■ **EXTRACTED TEXT**
----------------

Solve the inequality, and write the solution set in interval notation. \(2|7-y|+1<17\)

Short Answer

Expert verified
The solution set is (-1, 15)

Step by step solution

01

- Isolate the Absolute Value Expression

Subtract 1 from both sides of the inequality:\(2|7-y| + 1 - 1 < 17 - 1\)This simplifies to:\(2|7-y| < 16\)
02

- Divide by the Coefficient of the Absolute Value

Divide both sides of the inequality by 2 to isolate the absolute value expression:\(\frac{2|7-y|}{2} < \frac{16}{2}\)This simplifies to:\(|7-y| < 8\)
03

- Set Up Two Separate Inequalities

Since the absolute value of a number less than 8 means that the number is between -8 and 8, set up the following two inequalities:\(-8 < 7-y < 8\)

----------------

■ **EXTRACTED INFORMATION**
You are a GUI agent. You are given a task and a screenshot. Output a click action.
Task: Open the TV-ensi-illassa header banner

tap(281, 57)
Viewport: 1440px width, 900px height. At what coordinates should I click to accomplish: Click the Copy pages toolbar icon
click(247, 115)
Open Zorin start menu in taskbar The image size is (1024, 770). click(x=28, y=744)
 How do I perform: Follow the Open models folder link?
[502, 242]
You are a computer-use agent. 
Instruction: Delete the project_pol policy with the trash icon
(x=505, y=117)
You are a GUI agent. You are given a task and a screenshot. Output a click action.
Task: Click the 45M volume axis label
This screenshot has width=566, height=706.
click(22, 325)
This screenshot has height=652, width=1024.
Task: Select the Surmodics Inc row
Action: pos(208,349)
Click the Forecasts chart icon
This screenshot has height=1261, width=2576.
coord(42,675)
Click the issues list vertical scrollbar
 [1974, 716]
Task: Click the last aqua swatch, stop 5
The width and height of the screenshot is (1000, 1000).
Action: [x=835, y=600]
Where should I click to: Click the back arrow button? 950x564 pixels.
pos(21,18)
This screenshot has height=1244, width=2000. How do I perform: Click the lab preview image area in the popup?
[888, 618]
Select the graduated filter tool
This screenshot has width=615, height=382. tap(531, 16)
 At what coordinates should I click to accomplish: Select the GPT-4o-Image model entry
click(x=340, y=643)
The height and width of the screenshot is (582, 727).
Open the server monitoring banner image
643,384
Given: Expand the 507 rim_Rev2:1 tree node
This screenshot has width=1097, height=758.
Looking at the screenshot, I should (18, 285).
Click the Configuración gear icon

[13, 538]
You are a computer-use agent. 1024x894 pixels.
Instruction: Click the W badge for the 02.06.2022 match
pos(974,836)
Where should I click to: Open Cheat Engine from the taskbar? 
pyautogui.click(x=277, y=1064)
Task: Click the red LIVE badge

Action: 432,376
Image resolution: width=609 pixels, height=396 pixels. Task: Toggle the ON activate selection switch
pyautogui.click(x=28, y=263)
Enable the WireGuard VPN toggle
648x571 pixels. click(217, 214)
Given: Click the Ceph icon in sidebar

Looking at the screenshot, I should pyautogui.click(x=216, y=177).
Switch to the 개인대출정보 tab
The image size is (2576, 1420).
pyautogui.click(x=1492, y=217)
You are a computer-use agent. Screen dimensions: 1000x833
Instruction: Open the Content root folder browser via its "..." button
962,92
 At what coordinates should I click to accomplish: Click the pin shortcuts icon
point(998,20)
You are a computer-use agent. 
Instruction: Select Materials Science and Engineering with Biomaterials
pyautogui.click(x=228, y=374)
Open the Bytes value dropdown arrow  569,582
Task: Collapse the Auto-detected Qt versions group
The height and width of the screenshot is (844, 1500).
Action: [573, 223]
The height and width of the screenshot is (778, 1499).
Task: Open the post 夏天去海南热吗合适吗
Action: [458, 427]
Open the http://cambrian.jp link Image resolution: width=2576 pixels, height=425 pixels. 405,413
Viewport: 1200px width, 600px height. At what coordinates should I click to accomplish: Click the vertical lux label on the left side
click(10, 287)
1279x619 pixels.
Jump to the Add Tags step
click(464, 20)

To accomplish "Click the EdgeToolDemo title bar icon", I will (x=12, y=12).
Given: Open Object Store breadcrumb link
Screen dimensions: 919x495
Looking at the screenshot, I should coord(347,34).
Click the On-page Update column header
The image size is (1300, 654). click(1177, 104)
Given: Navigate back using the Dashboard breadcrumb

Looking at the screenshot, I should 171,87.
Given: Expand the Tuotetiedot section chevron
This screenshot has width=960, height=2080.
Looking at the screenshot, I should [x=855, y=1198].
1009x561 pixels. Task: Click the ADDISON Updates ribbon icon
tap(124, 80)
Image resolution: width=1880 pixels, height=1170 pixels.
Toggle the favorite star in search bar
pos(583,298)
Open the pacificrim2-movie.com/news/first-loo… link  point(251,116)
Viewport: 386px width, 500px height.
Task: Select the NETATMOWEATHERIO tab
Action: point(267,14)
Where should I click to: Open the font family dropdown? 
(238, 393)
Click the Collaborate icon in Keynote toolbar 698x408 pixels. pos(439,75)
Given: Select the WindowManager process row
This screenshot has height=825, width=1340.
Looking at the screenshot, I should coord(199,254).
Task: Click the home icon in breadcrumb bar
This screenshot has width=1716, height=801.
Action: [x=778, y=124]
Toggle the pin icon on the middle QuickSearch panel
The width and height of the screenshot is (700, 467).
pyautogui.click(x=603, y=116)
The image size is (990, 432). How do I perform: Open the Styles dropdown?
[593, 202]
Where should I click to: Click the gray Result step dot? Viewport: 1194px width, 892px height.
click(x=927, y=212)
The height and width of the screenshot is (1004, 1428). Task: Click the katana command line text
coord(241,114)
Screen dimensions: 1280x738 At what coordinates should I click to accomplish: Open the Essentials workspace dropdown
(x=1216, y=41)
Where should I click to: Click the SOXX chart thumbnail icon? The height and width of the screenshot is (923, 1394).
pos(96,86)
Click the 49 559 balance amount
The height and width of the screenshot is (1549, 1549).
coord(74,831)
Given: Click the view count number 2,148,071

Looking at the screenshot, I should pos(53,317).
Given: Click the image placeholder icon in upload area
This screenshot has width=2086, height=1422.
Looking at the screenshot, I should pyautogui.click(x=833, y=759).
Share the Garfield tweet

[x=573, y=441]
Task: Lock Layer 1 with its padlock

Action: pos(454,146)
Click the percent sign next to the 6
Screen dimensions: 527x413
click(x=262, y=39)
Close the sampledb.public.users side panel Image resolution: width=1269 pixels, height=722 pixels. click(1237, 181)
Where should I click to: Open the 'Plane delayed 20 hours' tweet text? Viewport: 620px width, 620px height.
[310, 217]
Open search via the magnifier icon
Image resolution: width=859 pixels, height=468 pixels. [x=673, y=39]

----------------

■ **THE PROBLEM**
Edit the worked solution between "Step by step" and "to:\(|7-y| < 8\)", inclusive, so that "simplifies" becomes "reduces" each time it appears, and give that passage in full.

■ **OUTPUT OF THE EXERCISE**
Step by step solution

01

- Isolate the Absolute Value Expression

Subtract 1 from both sides of the inequality:\(2|7-y| + 1 - 1 < 17 - 1\)This reduces to:\(2|7-y| < 16\)
02

- Divide by the Coefficient of the Absolute Value

Divide both sides of the inequality by 2 to isolate the absolute value expression:\(\frac{2|7-y|}{2} < \frac{16}{2}\)This reduces to:\(|7-y| < 8\)